Lavoro a tempo determinato: la cura o un male peggiore?

ROMA – Passare la vita  ad andare dove ti porta il lavoro: quella che fino a ieri sembrava la descrizione dell’occupazione di pochi giramondo è oggi la realtà comune dei lavoratori a tempo determinato.

Il New York Times tratteggia il ritratto dei lavoratori a scadenza in Germania, paese in cui il numero dei contratti a tempo ha raggiunto quasi il milione, circa il 3 per cento del totale della forza lavoro.
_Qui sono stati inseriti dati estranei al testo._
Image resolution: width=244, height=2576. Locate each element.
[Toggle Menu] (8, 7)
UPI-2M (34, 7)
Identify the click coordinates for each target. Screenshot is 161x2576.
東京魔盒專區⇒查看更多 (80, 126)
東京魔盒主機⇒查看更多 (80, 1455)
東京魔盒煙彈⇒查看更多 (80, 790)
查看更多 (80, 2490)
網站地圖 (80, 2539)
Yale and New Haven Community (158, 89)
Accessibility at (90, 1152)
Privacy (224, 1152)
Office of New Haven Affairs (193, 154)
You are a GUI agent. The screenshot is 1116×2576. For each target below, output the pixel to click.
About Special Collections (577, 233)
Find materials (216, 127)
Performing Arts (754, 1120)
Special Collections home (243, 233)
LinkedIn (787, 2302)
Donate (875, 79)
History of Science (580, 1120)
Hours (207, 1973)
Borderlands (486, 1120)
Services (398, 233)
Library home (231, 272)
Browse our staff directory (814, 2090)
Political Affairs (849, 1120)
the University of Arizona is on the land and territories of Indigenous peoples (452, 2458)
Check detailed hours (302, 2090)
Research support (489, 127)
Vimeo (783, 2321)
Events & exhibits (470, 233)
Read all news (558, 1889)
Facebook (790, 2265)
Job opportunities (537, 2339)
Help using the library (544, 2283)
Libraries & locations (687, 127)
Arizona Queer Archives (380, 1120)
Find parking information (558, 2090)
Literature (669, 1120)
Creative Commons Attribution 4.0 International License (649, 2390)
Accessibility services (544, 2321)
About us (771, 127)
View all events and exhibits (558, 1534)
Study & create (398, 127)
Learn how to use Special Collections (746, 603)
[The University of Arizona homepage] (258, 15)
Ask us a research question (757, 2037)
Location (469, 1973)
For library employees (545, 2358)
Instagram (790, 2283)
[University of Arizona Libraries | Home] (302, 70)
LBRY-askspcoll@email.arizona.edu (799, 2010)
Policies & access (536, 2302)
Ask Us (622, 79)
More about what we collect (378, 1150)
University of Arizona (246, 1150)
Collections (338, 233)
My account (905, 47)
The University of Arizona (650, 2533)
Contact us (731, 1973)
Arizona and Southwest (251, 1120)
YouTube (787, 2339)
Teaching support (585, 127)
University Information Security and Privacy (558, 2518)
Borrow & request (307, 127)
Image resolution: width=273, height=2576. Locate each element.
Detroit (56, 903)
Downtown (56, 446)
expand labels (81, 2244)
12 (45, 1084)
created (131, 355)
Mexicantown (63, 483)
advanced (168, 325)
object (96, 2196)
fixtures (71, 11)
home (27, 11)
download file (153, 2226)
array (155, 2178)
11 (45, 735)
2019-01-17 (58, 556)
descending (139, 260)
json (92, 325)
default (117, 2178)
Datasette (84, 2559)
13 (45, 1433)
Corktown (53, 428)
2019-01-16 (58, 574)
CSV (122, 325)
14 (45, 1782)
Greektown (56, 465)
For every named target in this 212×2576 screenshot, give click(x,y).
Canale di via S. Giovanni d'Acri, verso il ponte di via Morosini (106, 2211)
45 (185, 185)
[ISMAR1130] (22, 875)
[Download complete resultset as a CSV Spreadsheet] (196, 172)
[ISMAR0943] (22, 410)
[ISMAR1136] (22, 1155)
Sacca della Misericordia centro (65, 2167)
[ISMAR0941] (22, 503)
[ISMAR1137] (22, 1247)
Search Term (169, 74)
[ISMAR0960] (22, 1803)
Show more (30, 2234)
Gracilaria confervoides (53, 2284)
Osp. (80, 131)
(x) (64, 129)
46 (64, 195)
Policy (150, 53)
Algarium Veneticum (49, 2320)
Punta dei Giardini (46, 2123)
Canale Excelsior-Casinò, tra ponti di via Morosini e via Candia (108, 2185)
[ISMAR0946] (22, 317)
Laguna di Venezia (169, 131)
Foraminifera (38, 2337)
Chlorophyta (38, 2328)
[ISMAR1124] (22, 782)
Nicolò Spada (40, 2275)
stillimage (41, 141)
Una presenza che ha giocato un ruolo fondamentale nell’aiutare la Germania a superare la recessione del 2009, grazie al fatto che i lavoratori sono stati rapidi nell’adeguarsi alla crisi accettando stipendi più bassi.

L’altro lato della medaglia, sottolineato dai critici, è che la mancanza di qualsiasi limitazione alle imprese nelle assunzioni a tempo determinato ha originato una vasta schiera di lavoratori con paghe miserrime, e con pochissime possibilità di ottenere un contratto a tempo indeterminato.

Ora che l’economia si sta, seppur lievemente, riprendendo, i sindacati stanno premendo per un cambiamento a livello legislativo e colloqui tra le parti.

“Facciamo lo stesso lavoro di prima per una paga minore”, spiega al New York Times Peter Hintermeier, operaio tedesco di sessant’anni, che guadagna 9 euro l’ora.”Per di più veniamo considerati male dagli altri dipendenti, che ci vedono come un pericolo per la nostra competitività low-cost”.

Il lavoro temporaneo, un’industria in continua crescita in tutta Europa, potrebbe ottenere un maggior potere dal primo maggio, proprio il giorno della festa del movimento dei lavoratori, quando Germania e Austria apriranno i propri mercati del lavoro ai cittadini dei paesi che sono entrati a far parte della Unione nel 2004. In quel caso le agenzie interinali tedesche avranno la possibilità di assumere manodopera da paesi con bassi salari come la Polonia.  Una possibilità che sicuramente aumenterebbe la pressione sui lavoratori.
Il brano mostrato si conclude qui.